**Goal of the exercise**. Begin at the top of the records below and return each line exactly through the line with "You are a GUI". Skip pictures.

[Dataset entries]
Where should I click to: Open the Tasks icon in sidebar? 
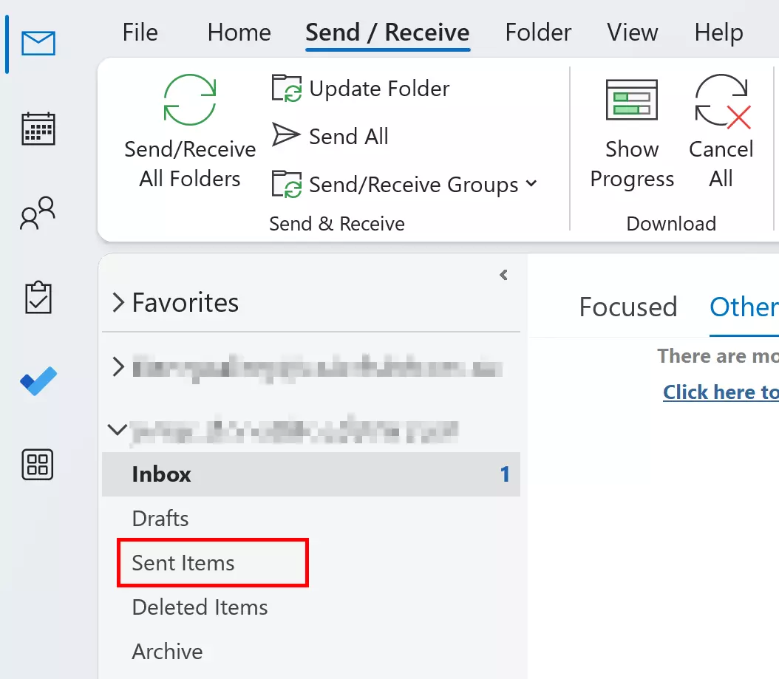[37, 298]
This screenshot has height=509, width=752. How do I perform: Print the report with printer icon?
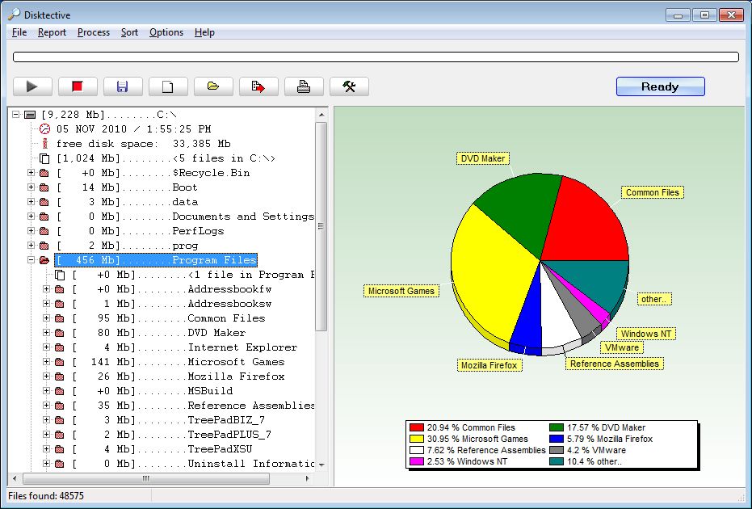pyautogui.click(x=304, y=86)

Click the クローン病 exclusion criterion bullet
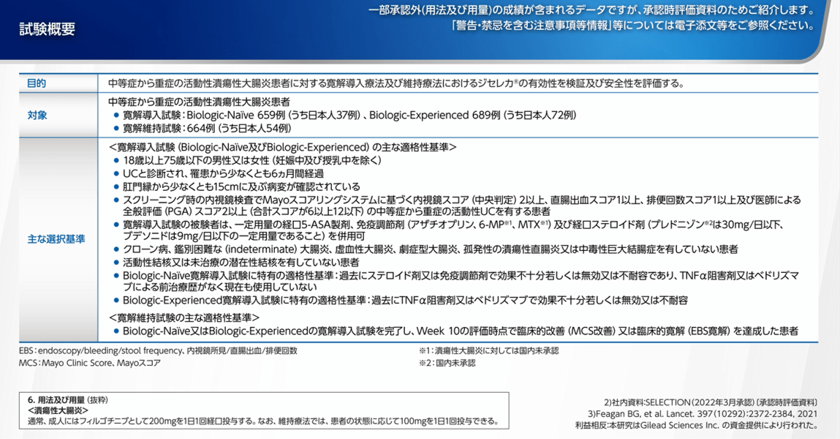[430, 249]
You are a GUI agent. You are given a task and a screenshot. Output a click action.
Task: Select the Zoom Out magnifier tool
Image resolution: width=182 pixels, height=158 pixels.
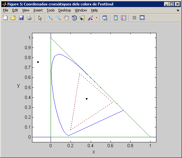[x=58, y=18]
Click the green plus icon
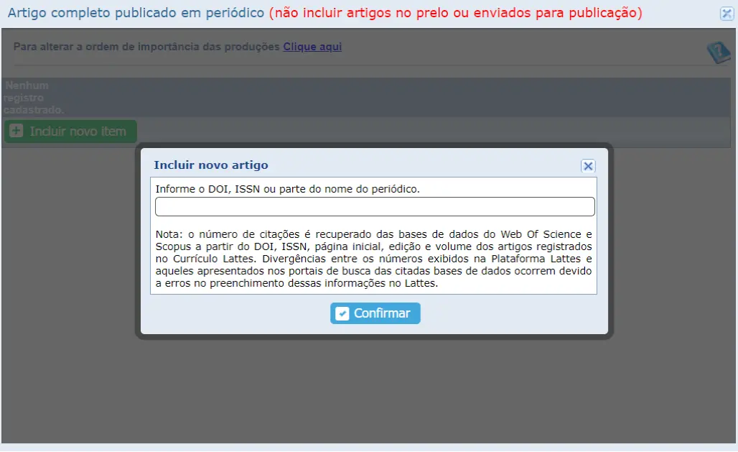The width and height of the screenshot is (738, 452). tap(17, 132)
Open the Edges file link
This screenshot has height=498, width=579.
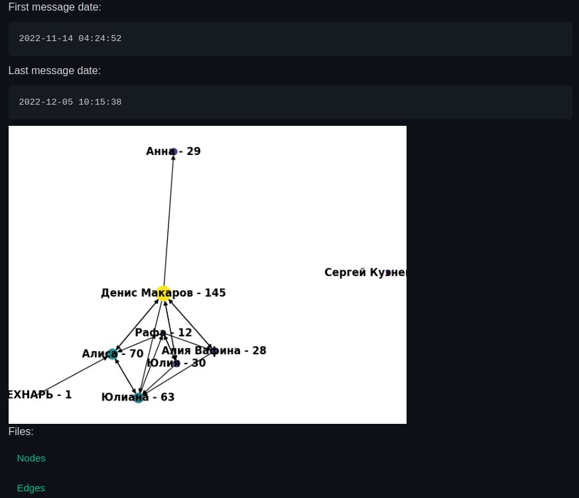(x=31, y=488)
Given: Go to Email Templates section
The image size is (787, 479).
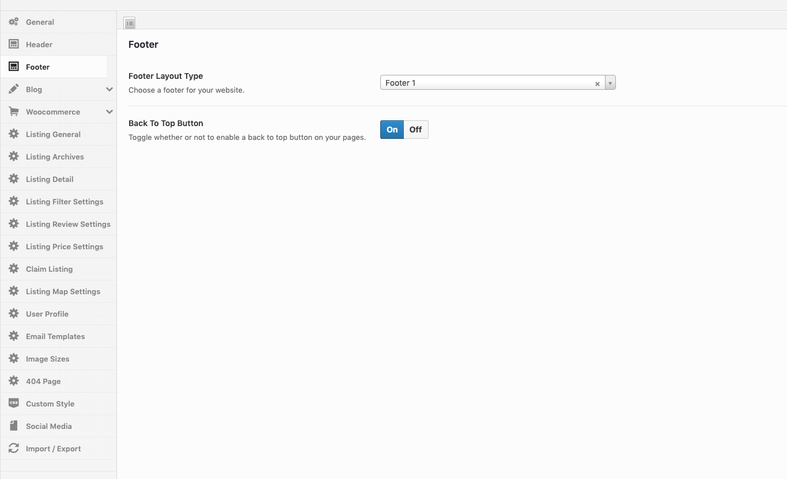Looking at the screenshot, I should click(x=55, y=336).
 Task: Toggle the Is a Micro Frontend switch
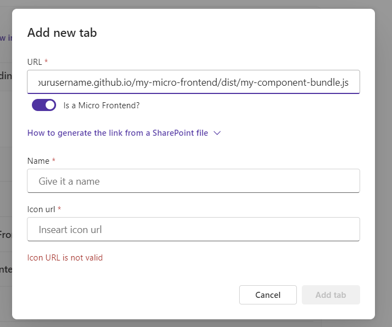(44, 105)
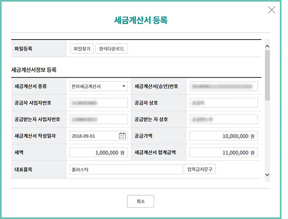The width and height of the screenshot is (288, 219).
Task: Select the 공급자 상호 text field
Action: click(x=223, y=103)

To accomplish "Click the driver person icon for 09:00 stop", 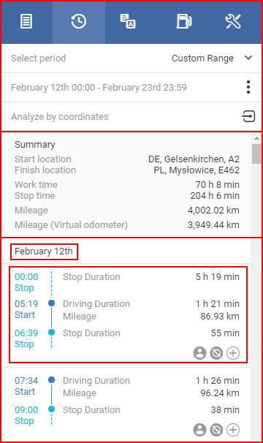I will (x=199, y=430).
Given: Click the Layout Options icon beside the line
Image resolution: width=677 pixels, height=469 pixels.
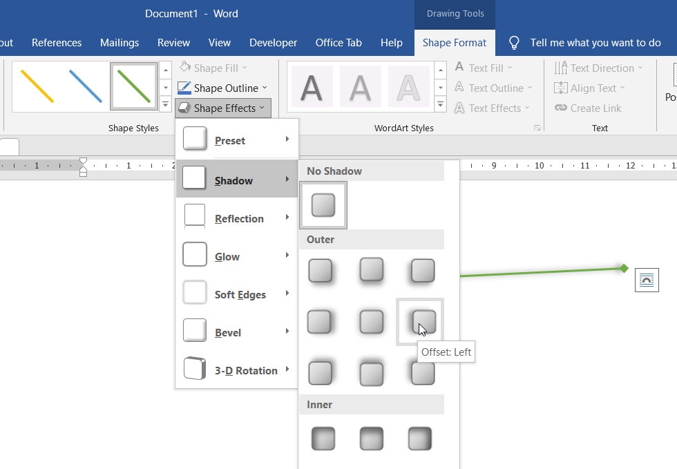Looking at the screenshot, I should (x=647, y=280).
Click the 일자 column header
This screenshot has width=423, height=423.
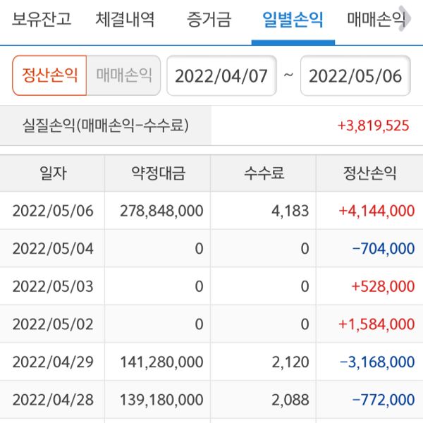click(53, 173)
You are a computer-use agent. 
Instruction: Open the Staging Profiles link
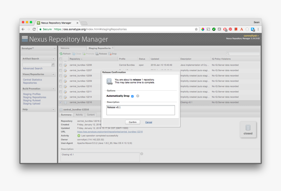tap(32, 94)
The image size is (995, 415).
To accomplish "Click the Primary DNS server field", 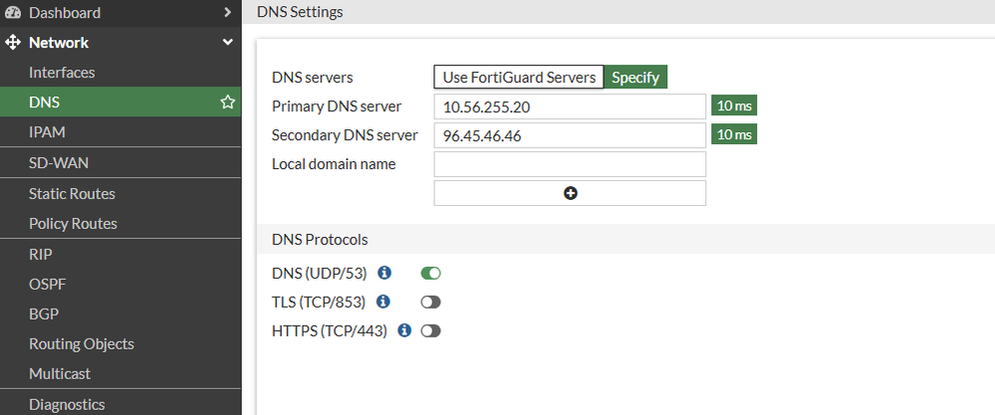I will (569, 106).
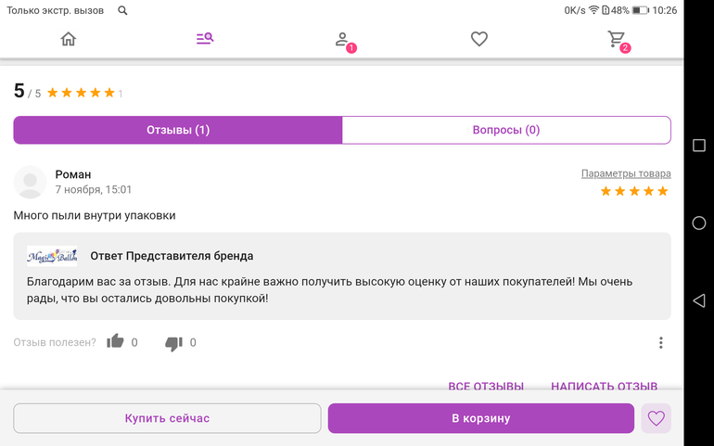
Task: Tap the Magic Balloon brand logo
Action: point(52,256)
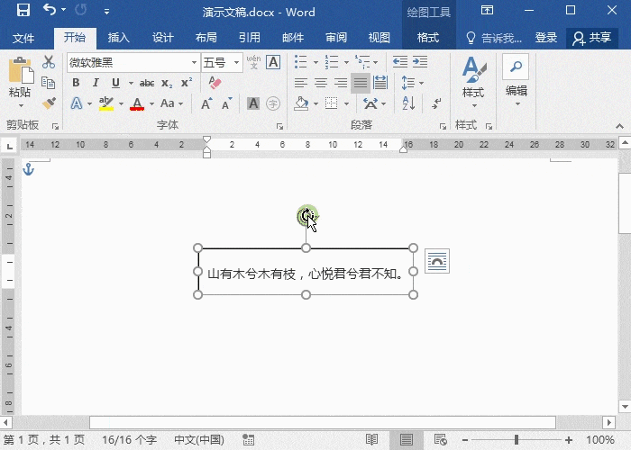Screen dimensions: 631x450
Task: Click the 登录 sign-in link
Action: [x=546, y=38]
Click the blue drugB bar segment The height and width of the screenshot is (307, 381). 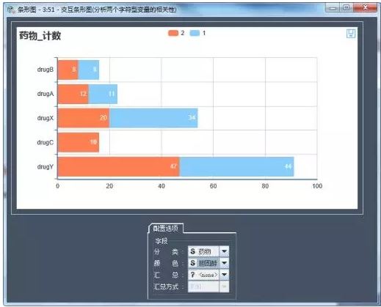click(89, 70)

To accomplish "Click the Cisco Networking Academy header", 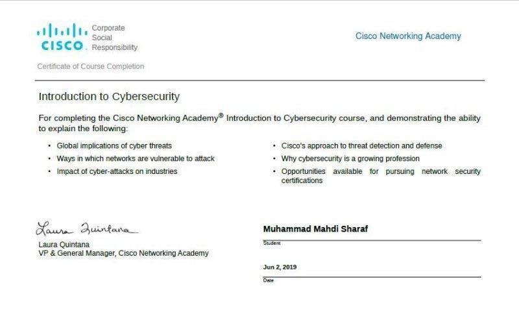I will 408,36.
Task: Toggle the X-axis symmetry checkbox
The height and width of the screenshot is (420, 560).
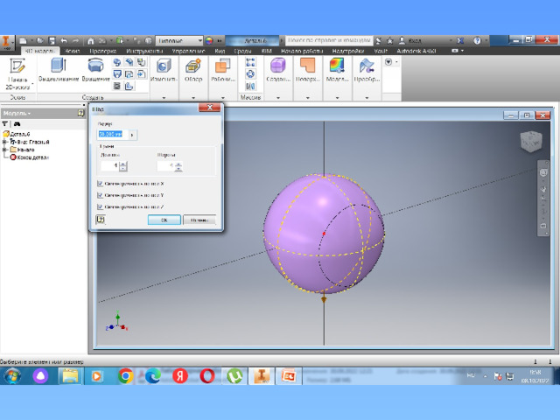Action: click(100, 184)
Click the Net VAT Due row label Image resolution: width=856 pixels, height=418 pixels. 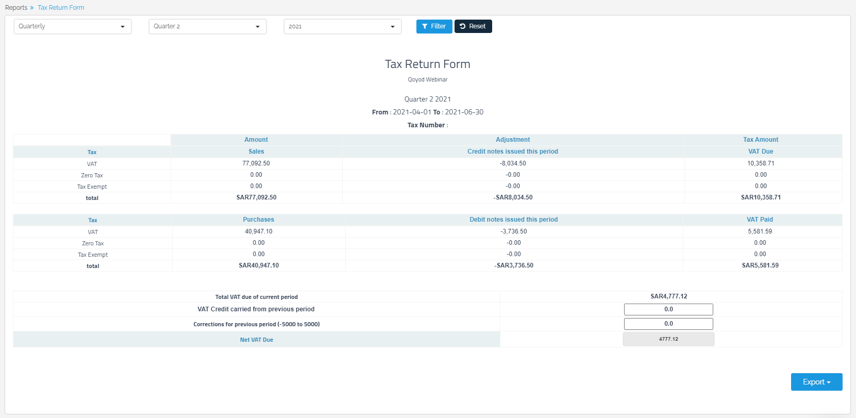(x=257, y=340)
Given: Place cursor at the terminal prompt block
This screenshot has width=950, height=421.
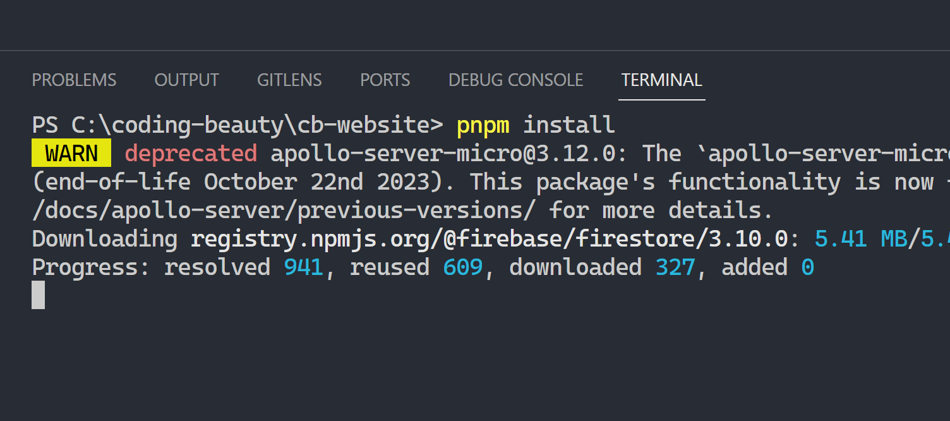Looking at the screenshot, I should (x=37, y=295).
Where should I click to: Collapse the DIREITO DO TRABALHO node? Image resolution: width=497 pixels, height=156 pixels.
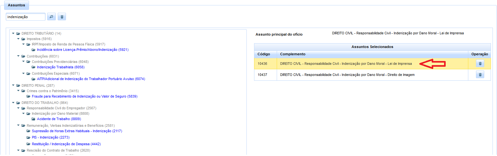point(13,103)
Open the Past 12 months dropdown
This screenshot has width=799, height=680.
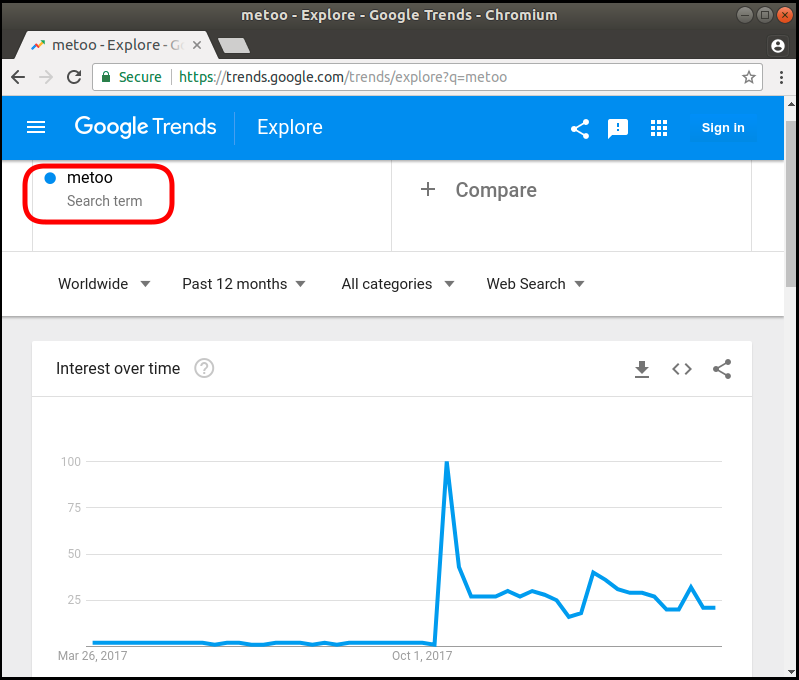click(x=244, y=284)
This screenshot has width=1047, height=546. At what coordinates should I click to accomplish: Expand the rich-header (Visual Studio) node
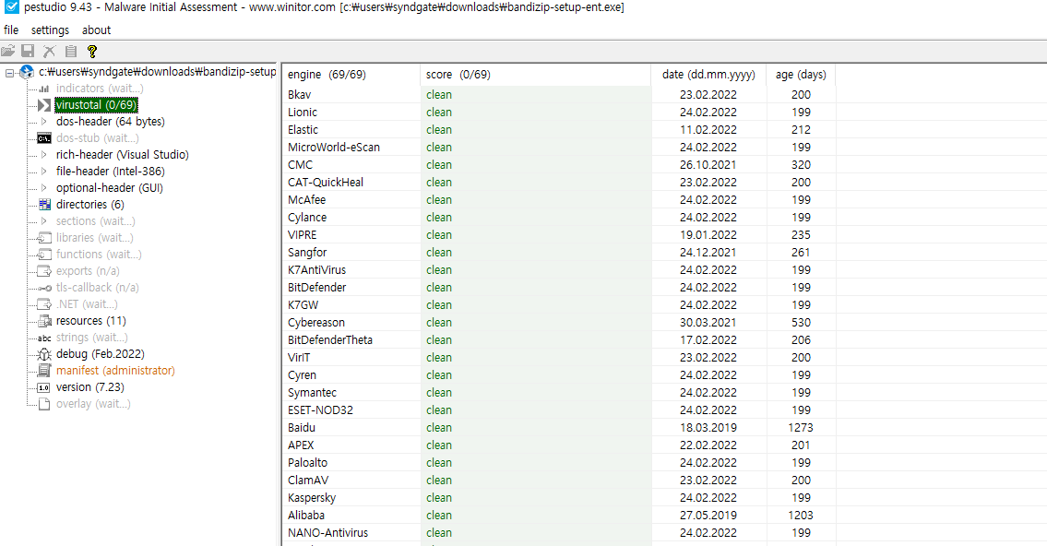pos(43,155)

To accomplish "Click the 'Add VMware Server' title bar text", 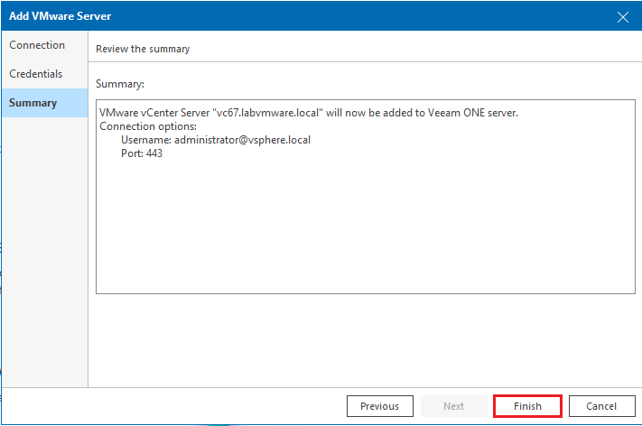I will tap(60, 16).
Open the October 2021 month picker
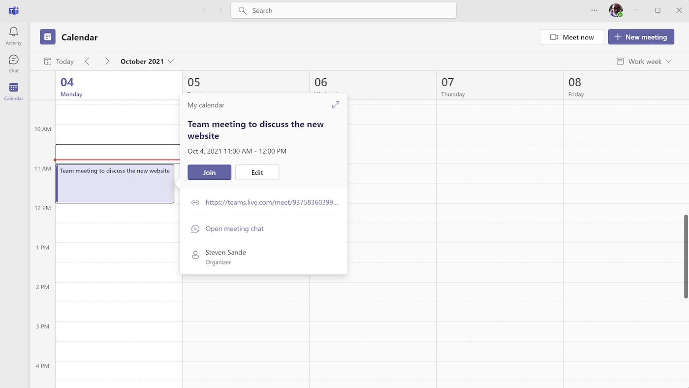Screen dimensions: 689x388 pos(147,62)
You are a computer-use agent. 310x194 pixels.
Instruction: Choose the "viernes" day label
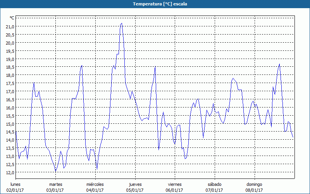(174, 184)
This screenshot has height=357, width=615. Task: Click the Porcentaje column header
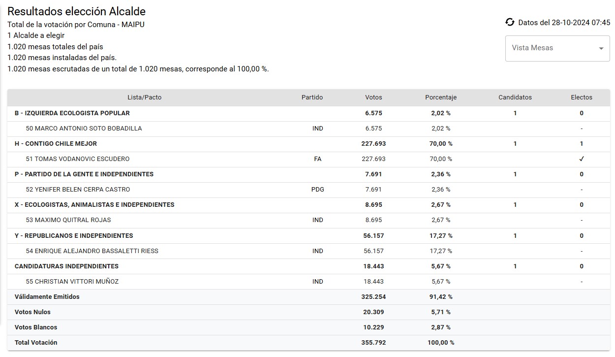pyautogui.click(x=440, y=97)
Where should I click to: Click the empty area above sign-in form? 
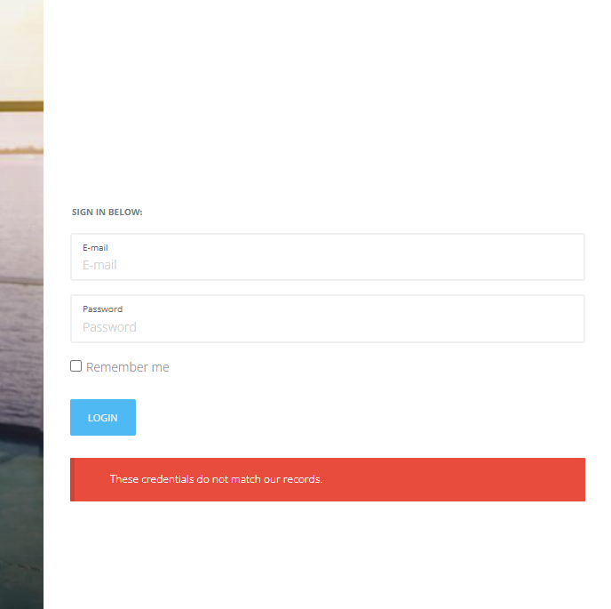pos(328,98)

**Answer box**.
Where should I click to: Open the Tasks icon in sidebar? 
[37, 298]
This screenshot has height=509, width=752. How do I perform: Print the report with printer icon?
pyautogui.click(x=304, y=86)

Click the クローン病 exclusion criterion bullet
[430, 249]
You are a GUI agent. You are given a task and a screenshot. Output a click action.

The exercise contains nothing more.